<<<<

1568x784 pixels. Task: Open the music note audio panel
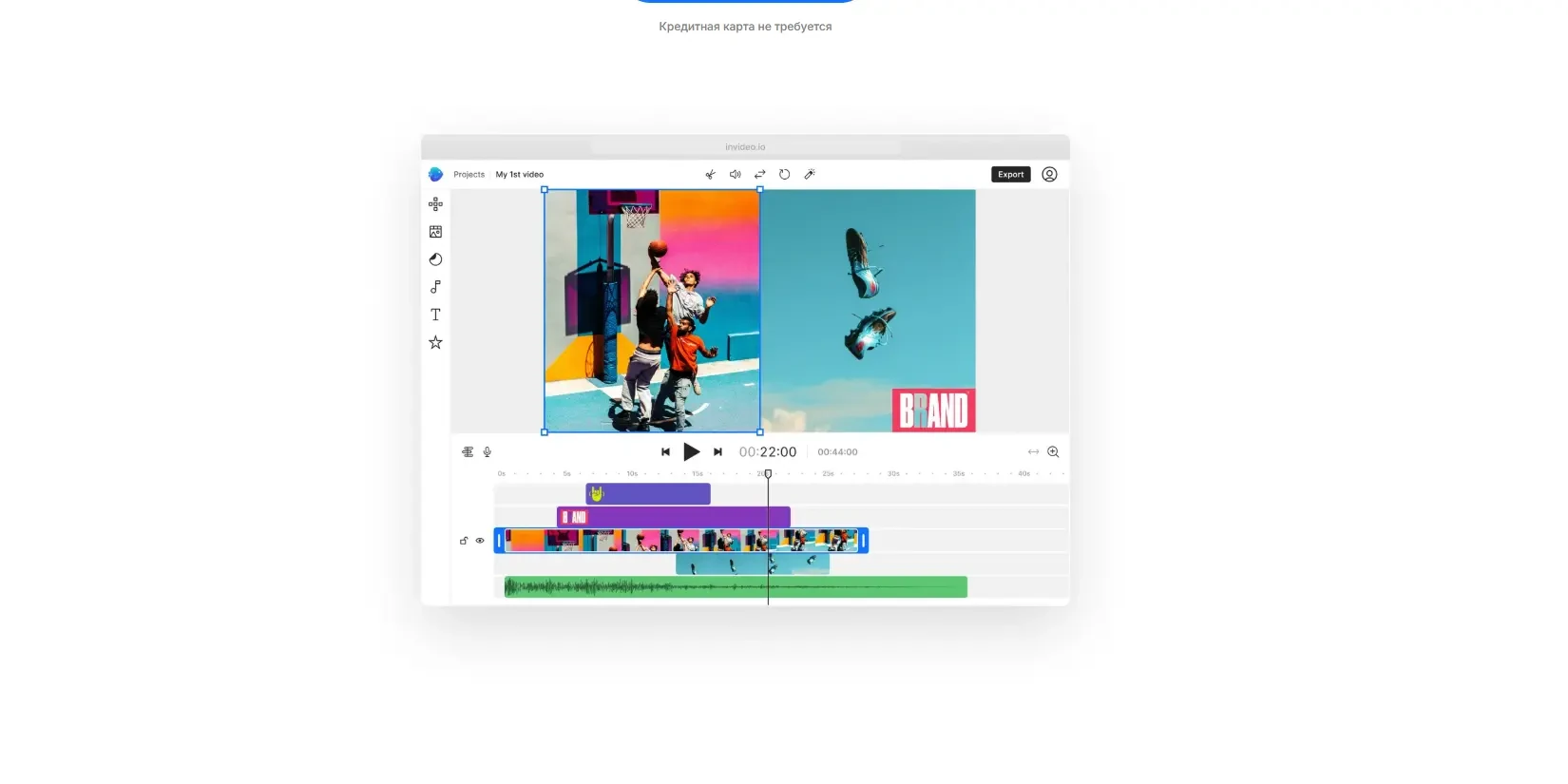coord(435,287)
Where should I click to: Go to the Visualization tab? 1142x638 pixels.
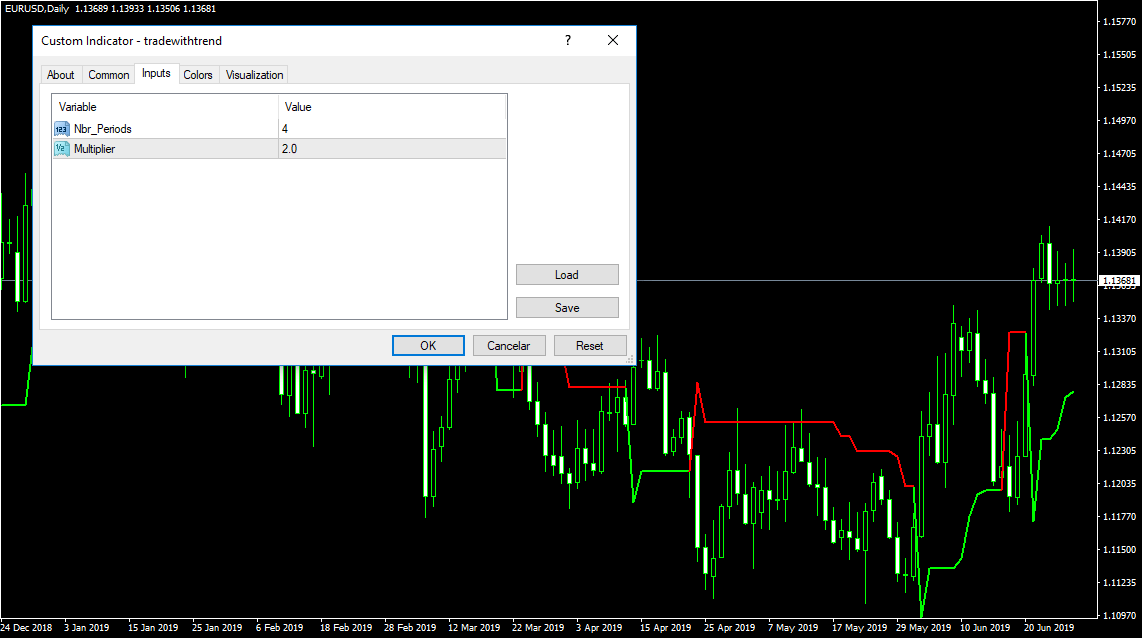(x=255, y=75)
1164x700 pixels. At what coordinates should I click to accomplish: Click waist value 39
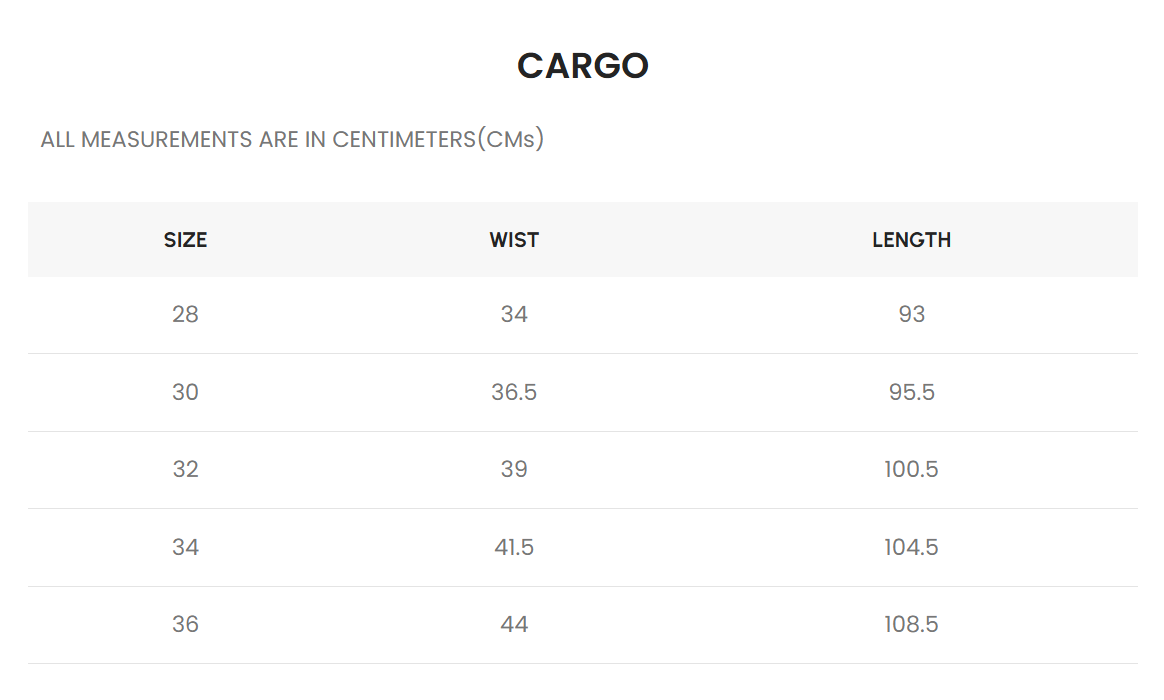[x=514, y=470]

>>>>

## TASK DETAILS:
Your copy of the listing should match it exactly, apart from the pictures, which are left out.

## SOLVED PROBLEM:
1568x784 pixels. Task: Open the music note audio panel
coord(435,287)
Where should I click to: Go to the Visualization tab? 1142x638 pixels.
(x=255, y=75)
1164x700 pixels. At what coordinates should I click to accomplish: Click waist value 39
[x=514, y=470]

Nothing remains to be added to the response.